3. Results and discussion

3.1 Polarization and power characteristics

The anodic and cathodic reactions in an Al/air cell are shown as follows:¹⁷

Anodic reaction: Al + 4OH⁻ → Al(OH)⁻₄ + 3e⁻, E⁰ = −2.4 V vs. Hg/HgO (1)

Cathodic reaction: O₂ + 2H₂O + 4e⁻ → 4OH⁻, E⁰ = 0.3 V vs. Hg/HgO (2)

In aqueous media, aluminum will also be consumed through a parasitic reaction to generate hydrogen:

Parasitic reaction: 2Al + 6H₂O + 2OH⁻ → 2Al(OH)⁻₄ + 3H₂↑ (3)

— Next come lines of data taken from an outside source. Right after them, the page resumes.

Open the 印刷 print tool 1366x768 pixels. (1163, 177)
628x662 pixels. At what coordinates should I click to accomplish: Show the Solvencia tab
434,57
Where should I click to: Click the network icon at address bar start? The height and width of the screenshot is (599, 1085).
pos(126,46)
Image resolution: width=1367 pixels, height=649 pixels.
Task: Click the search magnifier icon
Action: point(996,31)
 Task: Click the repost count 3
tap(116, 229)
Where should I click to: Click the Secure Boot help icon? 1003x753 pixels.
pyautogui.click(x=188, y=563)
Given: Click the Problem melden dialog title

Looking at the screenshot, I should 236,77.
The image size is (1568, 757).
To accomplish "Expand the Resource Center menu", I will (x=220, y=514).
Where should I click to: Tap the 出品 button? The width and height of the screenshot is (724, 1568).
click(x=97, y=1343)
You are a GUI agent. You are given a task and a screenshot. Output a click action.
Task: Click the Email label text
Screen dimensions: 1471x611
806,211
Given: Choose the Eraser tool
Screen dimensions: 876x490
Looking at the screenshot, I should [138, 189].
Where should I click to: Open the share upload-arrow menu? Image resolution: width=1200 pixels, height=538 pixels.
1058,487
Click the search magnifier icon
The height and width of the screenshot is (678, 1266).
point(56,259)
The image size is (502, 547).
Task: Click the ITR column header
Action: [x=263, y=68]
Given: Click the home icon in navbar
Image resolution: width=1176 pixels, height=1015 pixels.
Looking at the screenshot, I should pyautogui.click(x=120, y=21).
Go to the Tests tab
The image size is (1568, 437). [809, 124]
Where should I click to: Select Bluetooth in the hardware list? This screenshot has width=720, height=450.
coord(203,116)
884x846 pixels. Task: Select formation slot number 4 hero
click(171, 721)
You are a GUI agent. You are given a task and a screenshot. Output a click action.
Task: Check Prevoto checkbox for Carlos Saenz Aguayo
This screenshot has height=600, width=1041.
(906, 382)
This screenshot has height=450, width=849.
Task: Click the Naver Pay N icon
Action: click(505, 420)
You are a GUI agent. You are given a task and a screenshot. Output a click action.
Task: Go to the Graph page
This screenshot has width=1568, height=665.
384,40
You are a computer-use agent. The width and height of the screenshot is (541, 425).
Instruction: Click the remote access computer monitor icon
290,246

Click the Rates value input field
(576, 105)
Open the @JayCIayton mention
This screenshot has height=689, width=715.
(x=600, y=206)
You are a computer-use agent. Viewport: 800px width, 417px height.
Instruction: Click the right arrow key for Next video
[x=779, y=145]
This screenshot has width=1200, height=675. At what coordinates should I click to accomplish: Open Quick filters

As shown in Fig. 2a, the benchmark AAC exhibits a linear polarization curve with a V_OC of 1.5 V, a short-circuit current density (J_SC) of 241 mA cm⁻², and an internal resistance of 6.2 Ω cm² (= ΔV/ΔJ = 1.5 V ÷ 241 mA cm⁻²). The maximum power density reaches 85 mW cm⁻² at 107 mA cm⁻². In comparison, the DEAAC has a slightly higher V_OC of 1.58 V but lower J_SC of 65 mA cm⁻² and peak power density of 28 mW cm⁻² (Fig. 2b). In addition, the DEAAC has a higher internal resistance of 24.3 Ω cm² (= 1.58 V ÷ 65 mA cm⁻²), because of the less-conductive organic electrolyte and increased ionic resistance across the anion membrane.

Fig. 2 Polarization curves and power density plots. (a) Traditional AAC. (b) DEAAC.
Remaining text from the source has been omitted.